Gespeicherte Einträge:
=-=-=

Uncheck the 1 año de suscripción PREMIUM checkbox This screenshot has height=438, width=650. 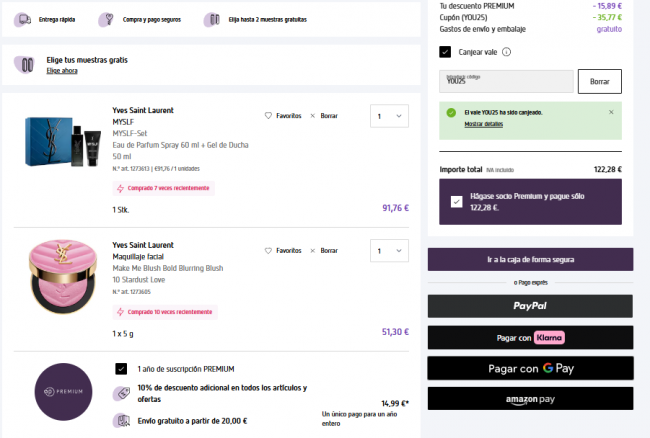tap(121, 368)
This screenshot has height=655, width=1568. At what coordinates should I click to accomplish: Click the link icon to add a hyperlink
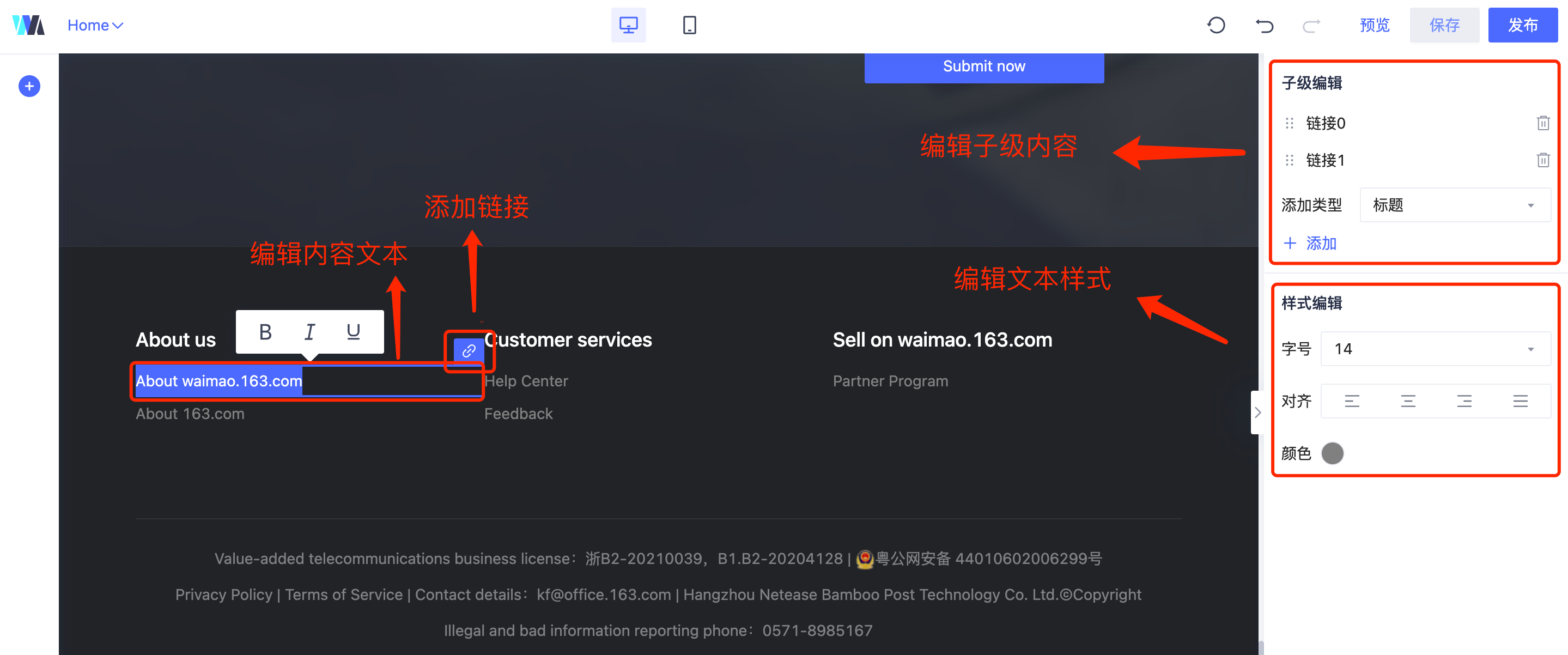click(x=468, y=350)
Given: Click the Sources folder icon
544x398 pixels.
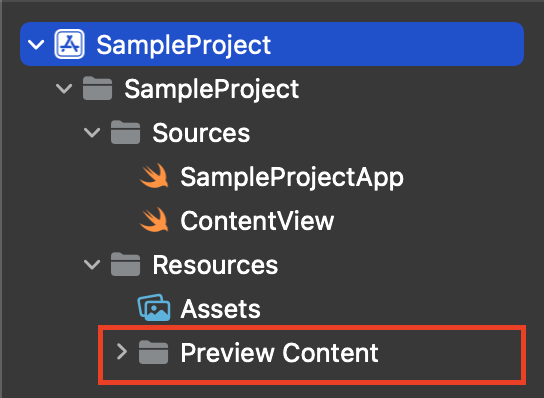Looking at the screenshot, I should coord(126,132).
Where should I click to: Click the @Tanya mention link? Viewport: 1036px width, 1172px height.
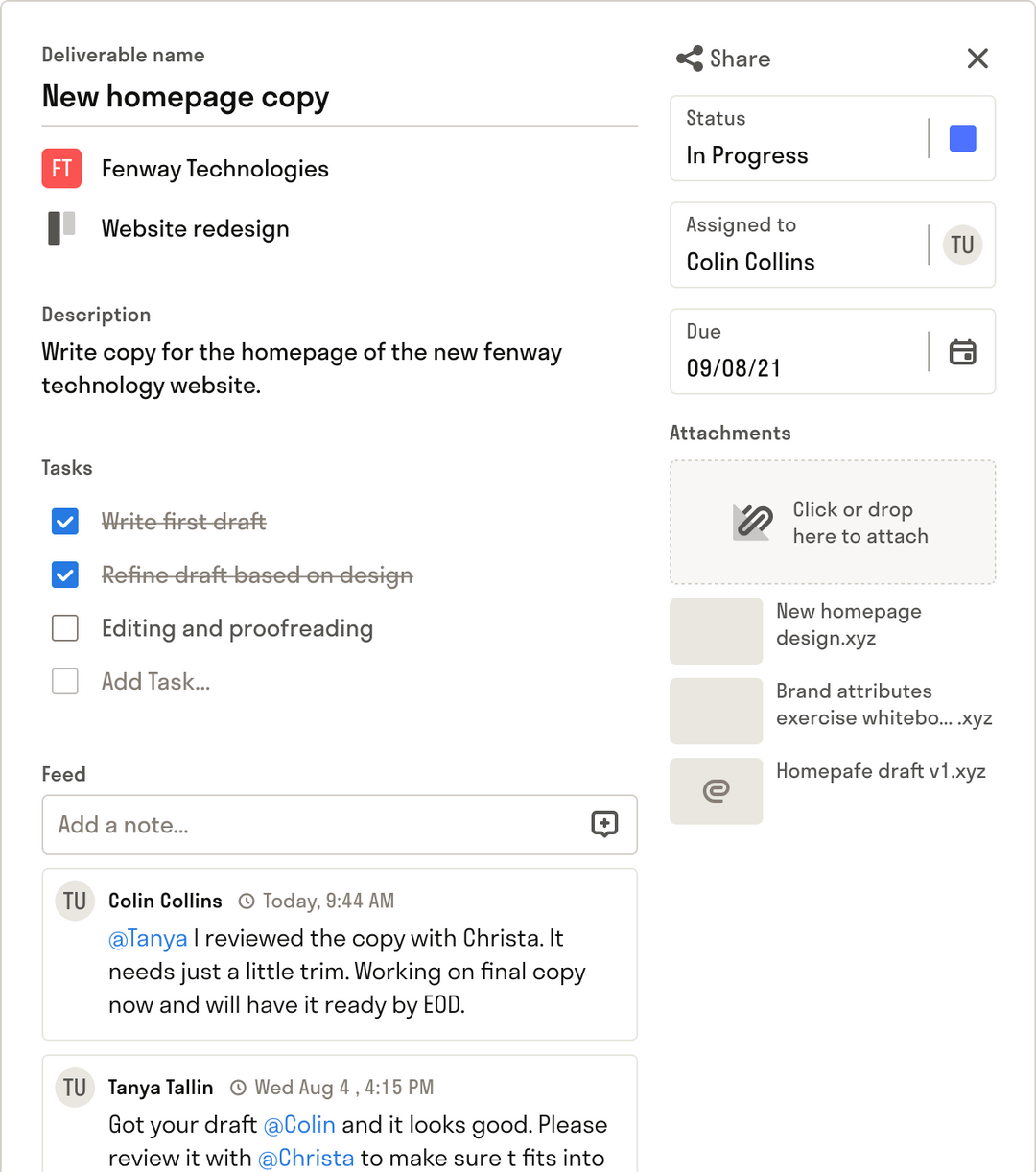[148, 938]
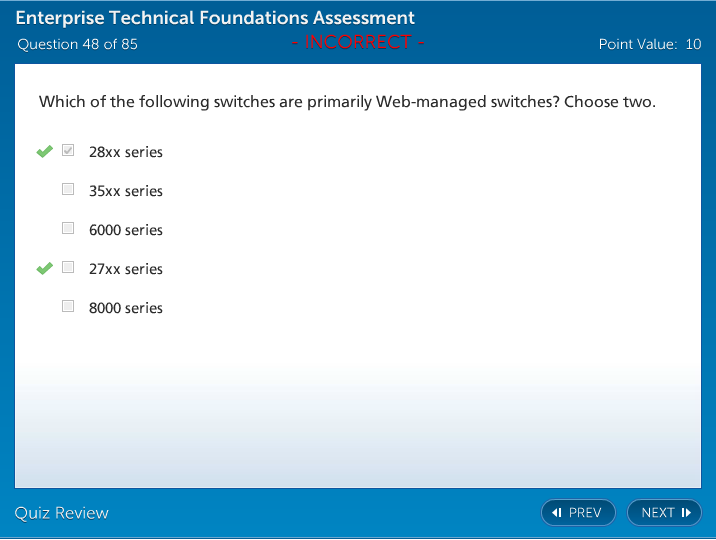
Task: Click the 35xx series answer label
Action: 126,191
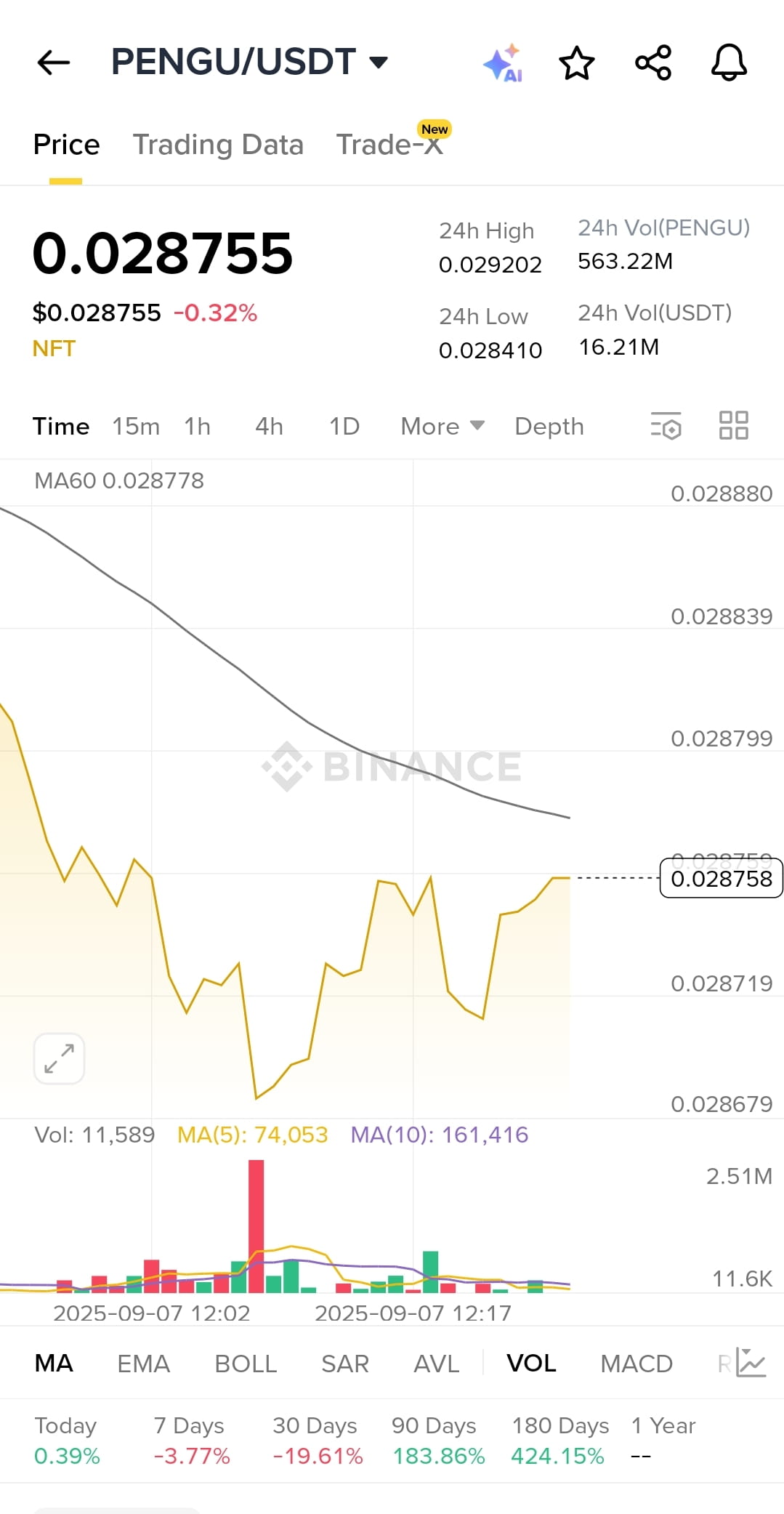The width and height of the screenshot is (784, 1514).
Task: Open price alert bell icon
Action: [x=729, y=63]
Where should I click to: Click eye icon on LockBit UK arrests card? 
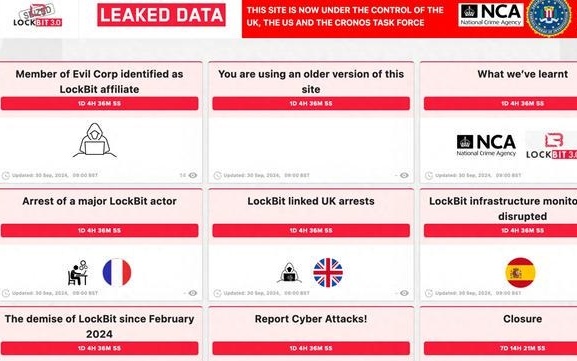click(x=404, y=293)
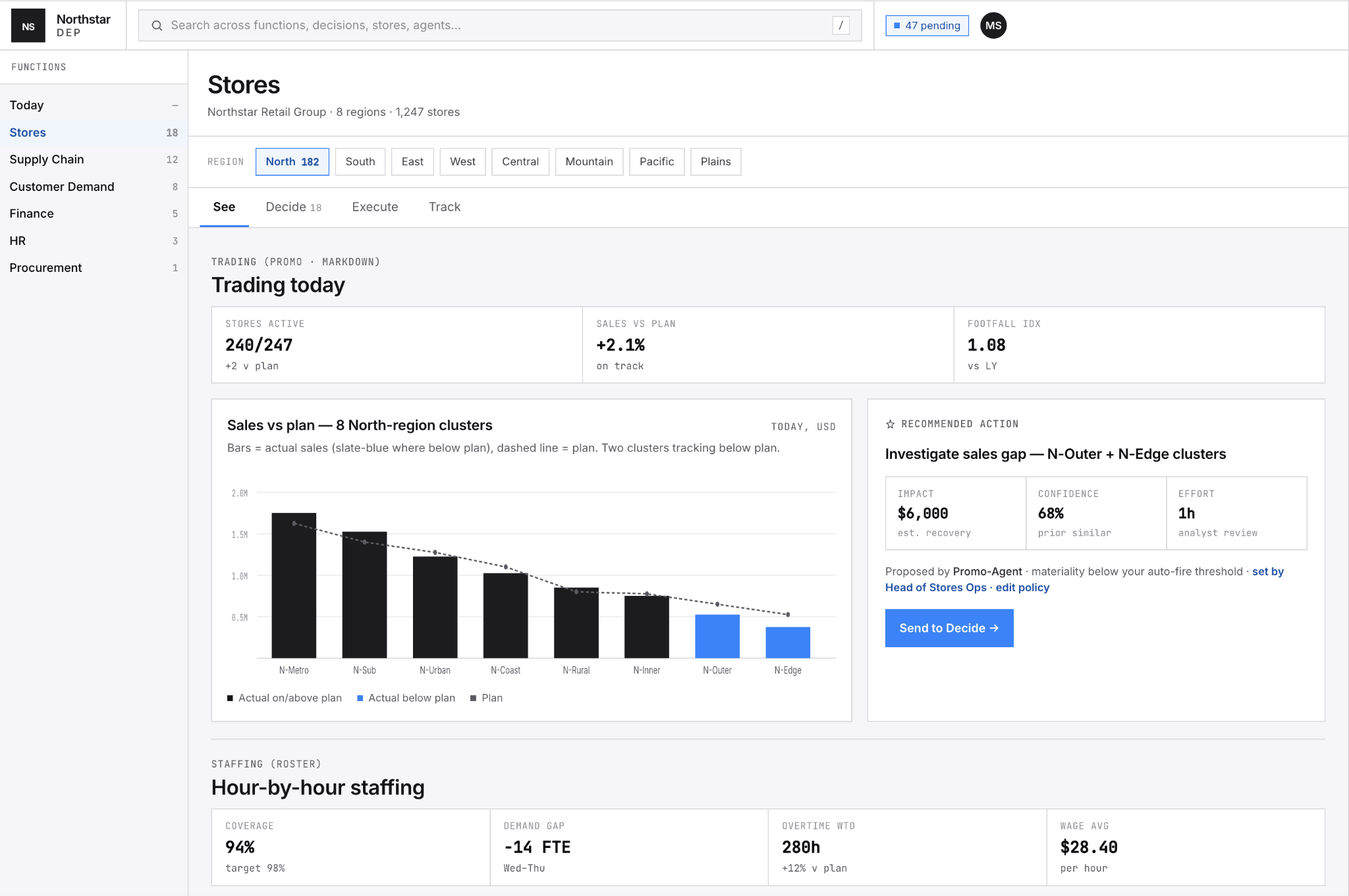Click the star icon beside Recommended Action
1349x896 pixels.
click(891, 424)
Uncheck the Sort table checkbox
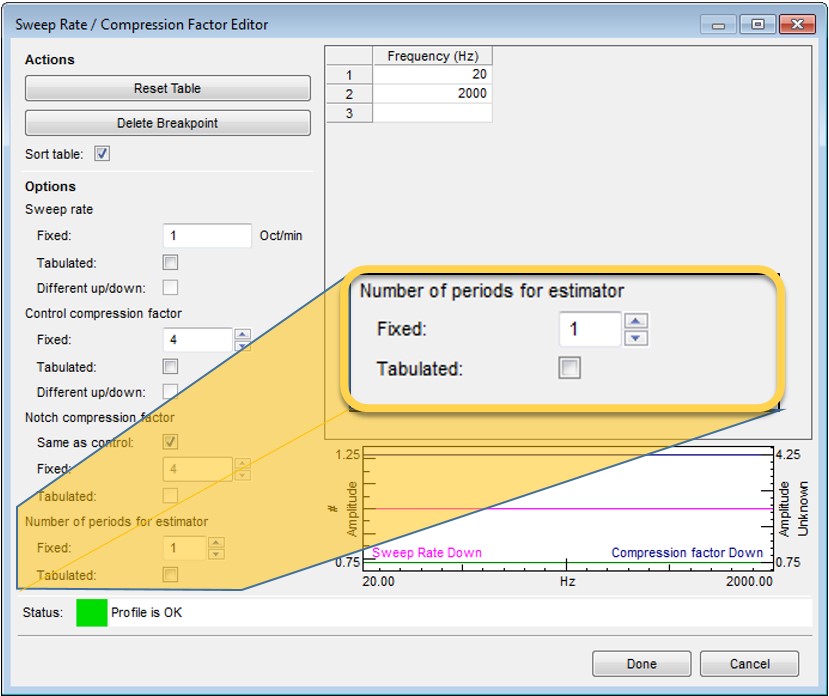 [x=102, y=154]

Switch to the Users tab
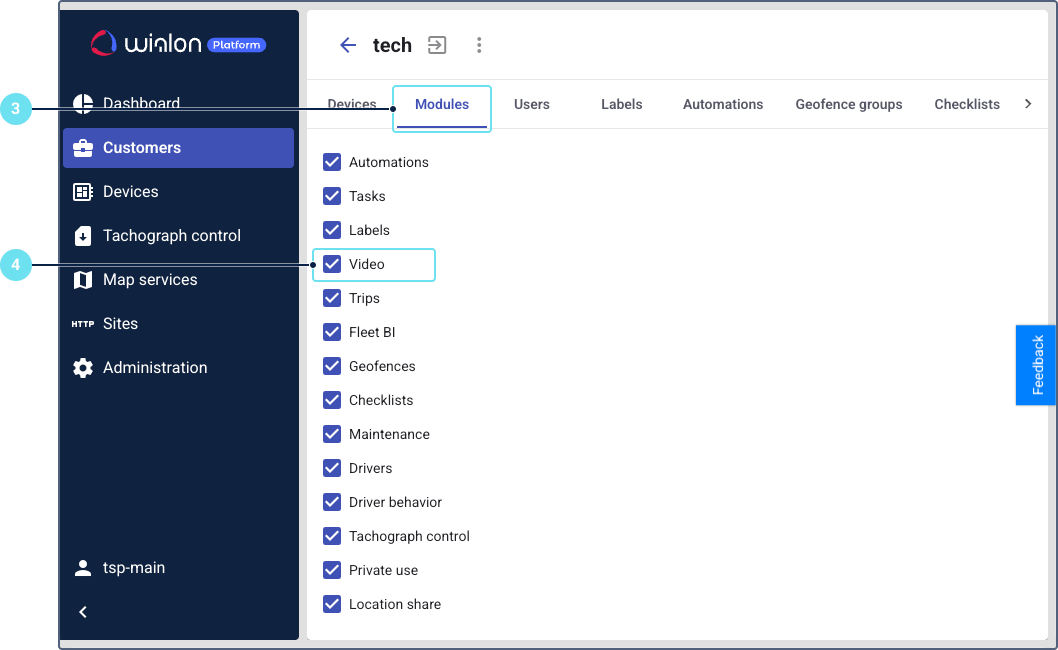coord(531,104)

=-=-=

ZIEL:
Stelle die Zeilen von der Zeile mit „Given: Click the Sources folder icon“ bis zur Zeile mit „Looking at the“, beide eingeschlossen, als JSON-Liste von Zeichenketten dar, eine Zeichenkette pro Zeile und ohne Leerzeilen. Lass die Bilder in der Antwort weg.

LÖSUNG DER AUFGABE:
[
  "Given: Click the Sources folder icon",
  "544x398 pixels.",
  "Looking at the screenshot, I should coord(126,132)."
]